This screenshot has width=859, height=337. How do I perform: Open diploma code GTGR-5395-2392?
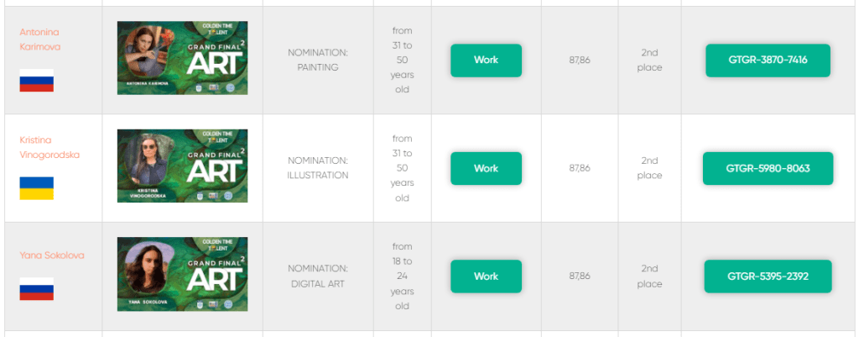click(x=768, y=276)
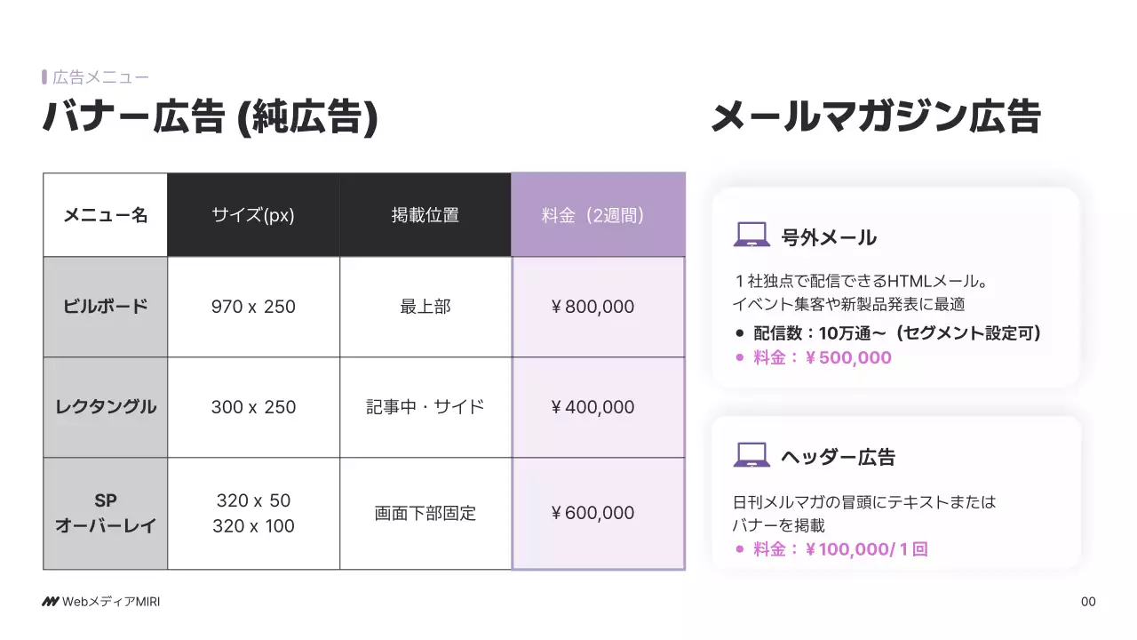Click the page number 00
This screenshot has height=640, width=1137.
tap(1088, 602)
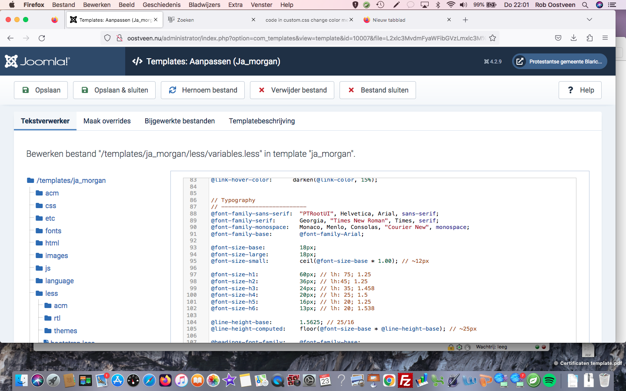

******

What you have to do: Once more, give the listing above exactly, leaving each picture out.

Exercise result:
This screenshot has width=859, height=337. How do I perform: Open diploma code GTGR-5395-2392?
click(x=768, y=276)
Click the page number 00
This screenshot has height=640, width=1137.
tap(1088, 602)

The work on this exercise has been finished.